THE SHERIFF’S ROUND-UP POSSE.

“How will that affect your game, Thad, do you think?” asked Allan, anxiously, after the alligator hunter had spoken so seriously about the possible scouring of the big swamp by this energetic sheriff, bound to clean it up at last, after it had borne such a bad name for years and years as a harboring place for desperate characters, voodoo worshippers and all such.

“I don’t know,” replied the scout-master, with a line across his forehead, showing that the master was already beginning to loom up in his mind as something that must yet be experienced. “Perhaps we’ll profit by his coming; and then again it may be just the other way. But one thing sure, no matter what we wish, it isn’t going to change things any. So we’ll have to move along, and take them as they come.”

“But they’re heading this way, all right,” said Giraffe, “because the yelps are getting louder all the while.”

“Tell me, please,” broke in Bumpus at this interesting juncture, “however can a dog follow a trail through the water?

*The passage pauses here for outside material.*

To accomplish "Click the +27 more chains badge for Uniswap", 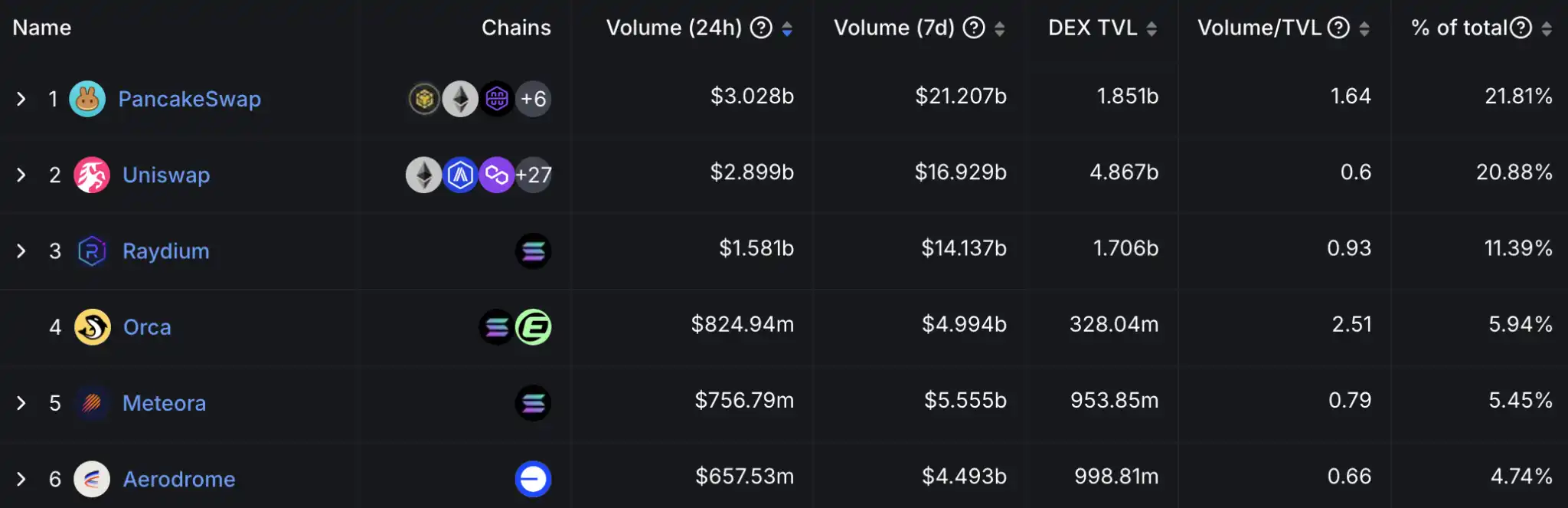I will [x=534, y=175].
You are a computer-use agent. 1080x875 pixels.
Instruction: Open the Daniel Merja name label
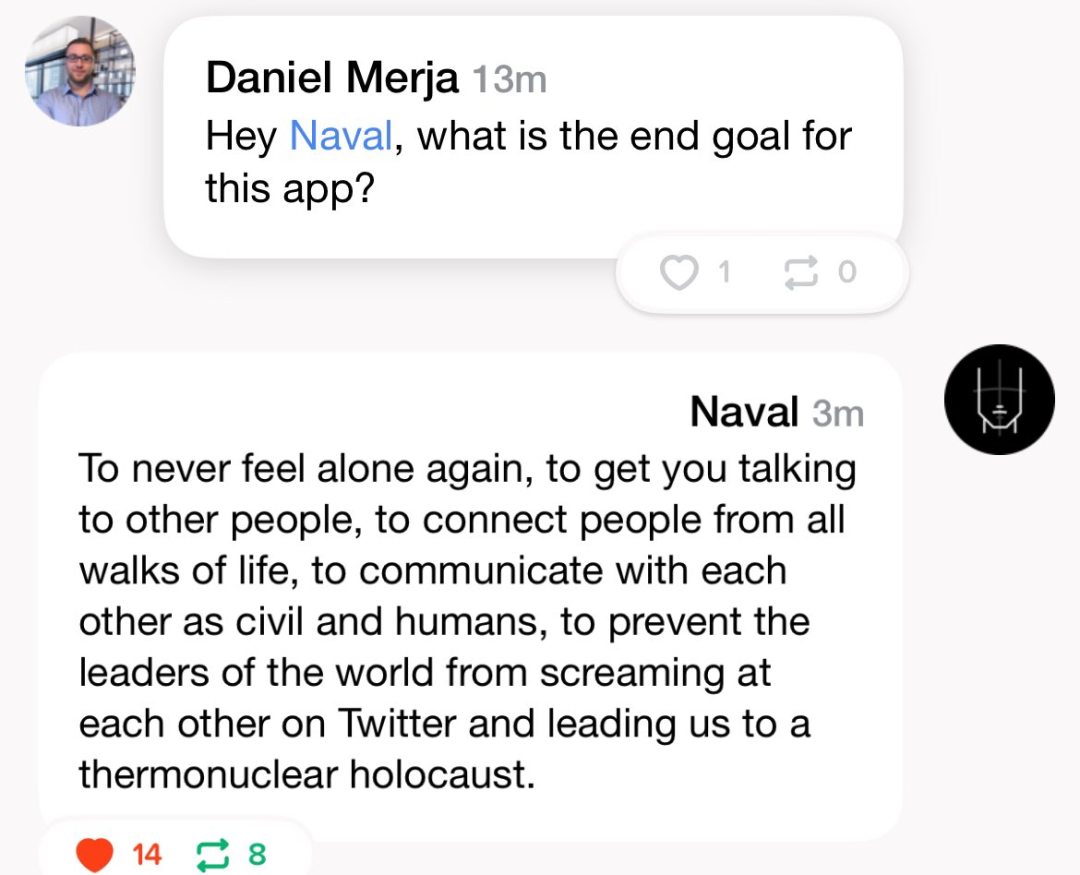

I don’t know a great deal of woodcraft, and tracking, and all that stuff, but I reckon I’ve read about fellows that were being chased by dogs, throwing ’em off the scent by wading down a stream half a mile.”

“And you’re right there, Bumpus,” replied Allan, immediately; “that’s a trick as old as the hills, and one that’s been practiced from the days of the Pilgrim Fathers. Nothing like water to upset the keenest-nosed dog that ever lived.”

“Yes,” added Smithy, also anxious to air his scanty knowledge along this line; “and you can read about just such a happening in one of Cooper’s old Leatherstocking tales. I remember distinctly that such a thing occurred.”